Landon Carlson takes the trip of a lifetime

The EoE patient isn't letting anything stop him.

Anderson, Missouri is home to the Carlsons. Libby, Alex, Kaylie, Jace, Ruby the dog, Shelly the turtle, and of course Landon.

Landon: …and I have a joke about turtles.
Jesse: Alright, hit me.
Landon: What is a turtle’s favorite type of picture?
Jesse: (thinks) What?
Landon: A Shell-fie.
Jesse (laughing)
Landon: Get it? A Shell-fie?

Landon is a rare kind of kid with a rare disease, so rare in fact, he uses it as an ice breaker.

Landon: Every time I find somebody new, I tell them, “Hey can you say Eosinophilic esophagitis?” and they’re like, “Eosino-uhhhh… Eosin…”

More commonly known as EOE, Eosinophilic Esophagitis is a chronic inflammatory disease affecting Landon’s esophogus.

Libby (Landon’s Mom): The way she acted was almost like it was a cancer diagnosis. It was pretty scary, but I guess that’s because it’s pretty rare.

Alex (Landon’s Dad): He gets the diagnosis of the Eosinophilic esophagitis, and then he also has something called Ehlers Danlos Syndrome, which is a connective tissue thing.

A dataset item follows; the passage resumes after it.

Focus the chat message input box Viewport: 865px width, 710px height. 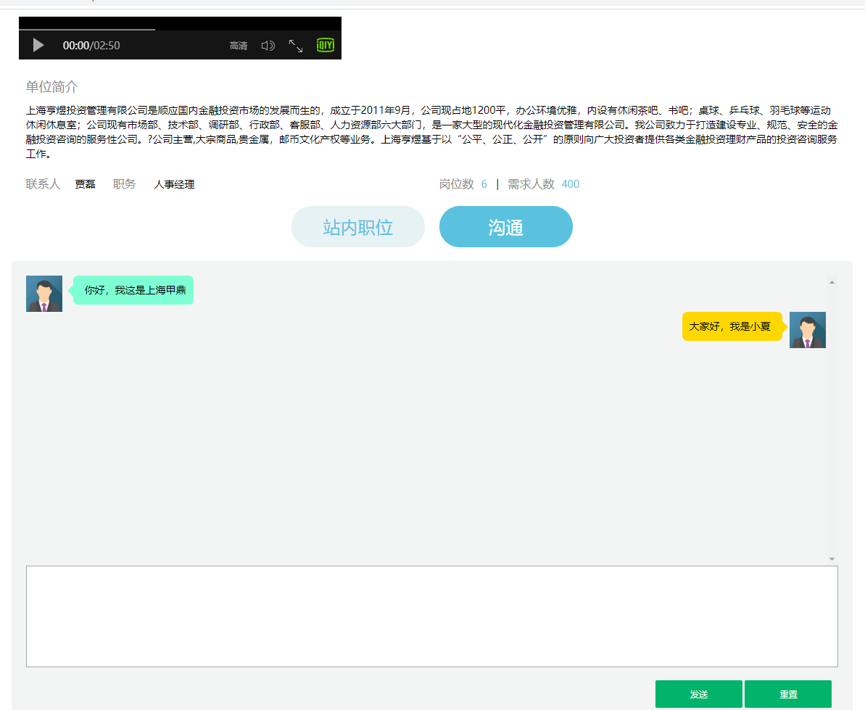pos(431,616)
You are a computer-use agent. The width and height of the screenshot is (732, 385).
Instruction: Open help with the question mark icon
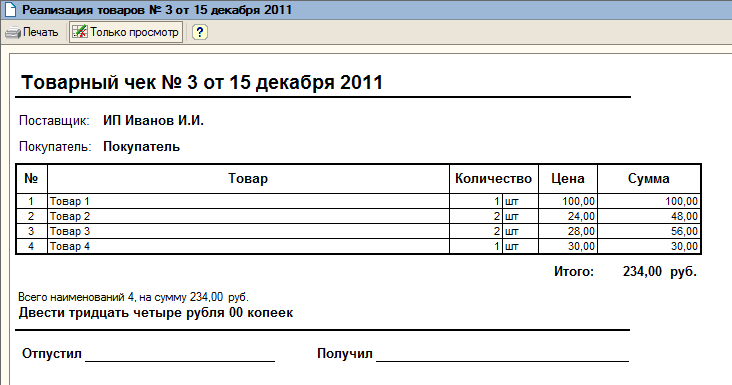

Those two combined…
Libby: …and he’s got Colitis too in his colon.

Alex: He’s always had this, so he doesn’t really complain because he doesn’t really know any different. In some ways that’s a good thing and in other ways it was really hard for us before he could talk as well as he can now. We had to just guess how he was feeling, or what was wrong or what hurts.

While communication with his parents has improved, it’s still a challenge to explain everything to his classmates.

Landon: I’ve seen kids wonder. I tell them I can’t eat dairy, and they ask me why I can’t eat dairy. I tell them something that I have wrong with me, and they don’t understand about it.

As good as Landon is at keeping his spirits high, it’s a difficult lifestyle no matter how old you are. Recently, one particular moment showed just how hard it can be.

Alex: So he’s just crying and crying and I keep asking what’s wrong or what hurts, and he says “I don’t want to tell you.” I kept prying what’s wrong, and finally he says the reason “I’m crying is because every time we do something fun as a family, we have to leave early or we have to stop because of me. It’s how I feel, and we don’t get to do those fun things because of me.”

A few years ago, while in the process of researching Landon’s disease, Libby came across a support page on Facebook full of moms going through the same thing. Through there, she connected with one in particular named Annette whose son also has EOE.

Libby: One day she messaged me and said “Hey, I want to nominate Landon for a Kidd’s Kids trip.”

Created by the late radio host Kidd Kraddick in 1991, The Kidd’s Kids program helps children with life altering or threatening conditions travel to Walt Disney World with their family. Since its inception, the charity says it has supported over 1,000 kids and their families.

Libby: She said “I’d like to nominate Landon. My son and I went back when Kidd was still alive and you guys are such a sweet family and I want to nominate you guys.”

Two months later, the Carlsons received a letter in the mail; they had not been selected. Then a few weeks ago, the Carlsons hosted a game night with some family friends. During one of the games, Libby and Alex surprised their kids in a way they never saw coming. Landon and his family had just been chosen to go no Kidd’s Kids trip.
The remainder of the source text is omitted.